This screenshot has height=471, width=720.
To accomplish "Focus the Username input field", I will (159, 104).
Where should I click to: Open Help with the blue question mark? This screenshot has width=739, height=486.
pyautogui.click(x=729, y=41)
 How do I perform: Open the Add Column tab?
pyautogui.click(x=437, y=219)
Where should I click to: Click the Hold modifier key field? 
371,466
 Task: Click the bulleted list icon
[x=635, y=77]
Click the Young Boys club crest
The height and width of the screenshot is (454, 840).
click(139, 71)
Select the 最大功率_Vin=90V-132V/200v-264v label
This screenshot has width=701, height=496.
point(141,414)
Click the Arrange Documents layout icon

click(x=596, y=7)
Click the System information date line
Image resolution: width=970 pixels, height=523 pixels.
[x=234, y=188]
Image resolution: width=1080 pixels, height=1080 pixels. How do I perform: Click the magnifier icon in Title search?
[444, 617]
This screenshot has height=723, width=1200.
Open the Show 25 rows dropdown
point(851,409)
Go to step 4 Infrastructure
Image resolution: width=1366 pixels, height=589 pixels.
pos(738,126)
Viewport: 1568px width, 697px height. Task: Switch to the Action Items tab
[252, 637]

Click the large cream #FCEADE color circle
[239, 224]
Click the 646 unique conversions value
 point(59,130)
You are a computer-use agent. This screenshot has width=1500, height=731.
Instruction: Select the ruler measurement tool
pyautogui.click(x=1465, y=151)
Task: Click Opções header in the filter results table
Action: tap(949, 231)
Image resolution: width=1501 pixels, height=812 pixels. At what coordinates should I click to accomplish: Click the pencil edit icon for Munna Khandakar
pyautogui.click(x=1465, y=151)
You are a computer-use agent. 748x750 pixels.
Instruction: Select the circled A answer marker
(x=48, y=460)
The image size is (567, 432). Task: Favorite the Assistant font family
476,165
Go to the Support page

Work order: Among the records above, which lines hold the word "computer"? Copy each one.

Problem solution:
You are a computer-use agent. This screenshot has width=1500, height=731.
You are a computer-use agent. 748x750 pixels.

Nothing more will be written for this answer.